The book is an attack on the left and the right. He argues that libertarian individualism and centralised socialism are different sides of the same coin, distracting us from what matters most, civil society:
“Under the auspices of both the state and the market, a vast body of disenfranchised and disengaged citizens has been constituted. They have been stripped of their culture by the Left and their capital by the Right, and in such nakedness they enter the trading floor of life with only their labour to sell. Proletarianised and segregated, the individuals created by the market-state settlement can never really form a genuine society: they lack the social capital to create such an association and the economic basis to sustain it.”
Ultimately, he claims, Margaret Thatcher failed to create a “free, diverse and propertied society” although she did kick “down the rotten infrastructure of the postwar settlement”. She failed because she was a liberal rather than a conservative.

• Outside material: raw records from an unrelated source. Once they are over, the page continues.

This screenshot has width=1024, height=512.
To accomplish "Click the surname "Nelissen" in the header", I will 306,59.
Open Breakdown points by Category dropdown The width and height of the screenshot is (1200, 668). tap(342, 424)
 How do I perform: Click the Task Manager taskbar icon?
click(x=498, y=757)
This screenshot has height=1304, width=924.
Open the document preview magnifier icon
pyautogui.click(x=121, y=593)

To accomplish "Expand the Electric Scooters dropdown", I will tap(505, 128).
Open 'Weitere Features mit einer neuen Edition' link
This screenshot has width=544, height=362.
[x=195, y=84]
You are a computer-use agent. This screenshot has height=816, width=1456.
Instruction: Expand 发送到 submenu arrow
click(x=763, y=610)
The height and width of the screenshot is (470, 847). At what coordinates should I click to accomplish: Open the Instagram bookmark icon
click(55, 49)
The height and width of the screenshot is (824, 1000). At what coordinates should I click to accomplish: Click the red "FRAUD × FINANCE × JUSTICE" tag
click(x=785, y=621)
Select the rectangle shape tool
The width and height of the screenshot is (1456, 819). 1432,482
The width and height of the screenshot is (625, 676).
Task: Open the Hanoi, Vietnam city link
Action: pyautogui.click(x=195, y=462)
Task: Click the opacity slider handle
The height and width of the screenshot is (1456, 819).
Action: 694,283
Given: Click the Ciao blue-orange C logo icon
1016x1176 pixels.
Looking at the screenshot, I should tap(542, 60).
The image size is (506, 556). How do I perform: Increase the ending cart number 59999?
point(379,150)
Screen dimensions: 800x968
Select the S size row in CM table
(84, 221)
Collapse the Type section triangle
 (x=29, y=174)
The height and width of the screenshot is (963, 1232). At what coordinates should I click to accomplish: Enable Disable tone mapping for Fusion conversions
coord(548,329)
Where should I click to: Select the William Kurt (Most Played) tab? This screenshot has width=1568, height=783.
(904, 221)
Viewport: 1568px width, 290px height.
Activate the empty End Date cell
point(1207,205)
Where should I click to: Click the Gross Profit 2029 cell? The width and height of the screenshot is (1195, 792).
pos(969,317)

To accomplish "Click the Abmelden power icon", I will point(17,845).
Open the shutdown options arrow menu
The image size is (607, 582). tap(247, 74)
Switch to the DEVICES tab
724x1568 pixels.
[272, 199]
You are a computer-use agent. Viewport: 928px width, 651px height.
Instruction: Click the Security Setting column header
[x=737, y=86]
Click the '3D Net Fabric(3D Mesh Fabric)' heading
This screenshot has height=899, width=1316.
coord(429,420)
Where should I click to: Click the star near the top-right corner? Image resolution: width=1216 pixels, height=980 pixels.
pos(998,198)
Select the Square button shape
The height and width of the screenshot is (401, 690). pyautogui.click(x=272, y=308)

His book, now on sale, sets out the following policies*:
- Give employees ownership of public services;
- Scrap school catchment areas to enable real choice for parents;
- New small regional banks;
- New economic model for the poor;
- Scrap pensioner tax relief for the poor and redirect money into asset creation programme for the poor;
- Convert Government bank shares into investment vouchers for the poor;
- Transfer Council assets to local communities;
- Community Land Trust;
- Jobless to work as volunteers without losing benefits;
- Time-banking: Plan for volunteers to exchange skills with time as a currency;
- Adjustable business rates: poor areas given power to cut business rates;
- Small cheap loans for the poor;
- Child Trust Funds (CFTs) to be enhanced;
- Scrap Educational Maintenance Allowance (EMA) to fund financial literacy classes in school;
- Support micro finance;
- Break up big banks;
- Create Necessities Price Index (NPI) to reflect true costs facing the poor;
- Mutualise the Post Office;
- Force banks to invest in social enterprises.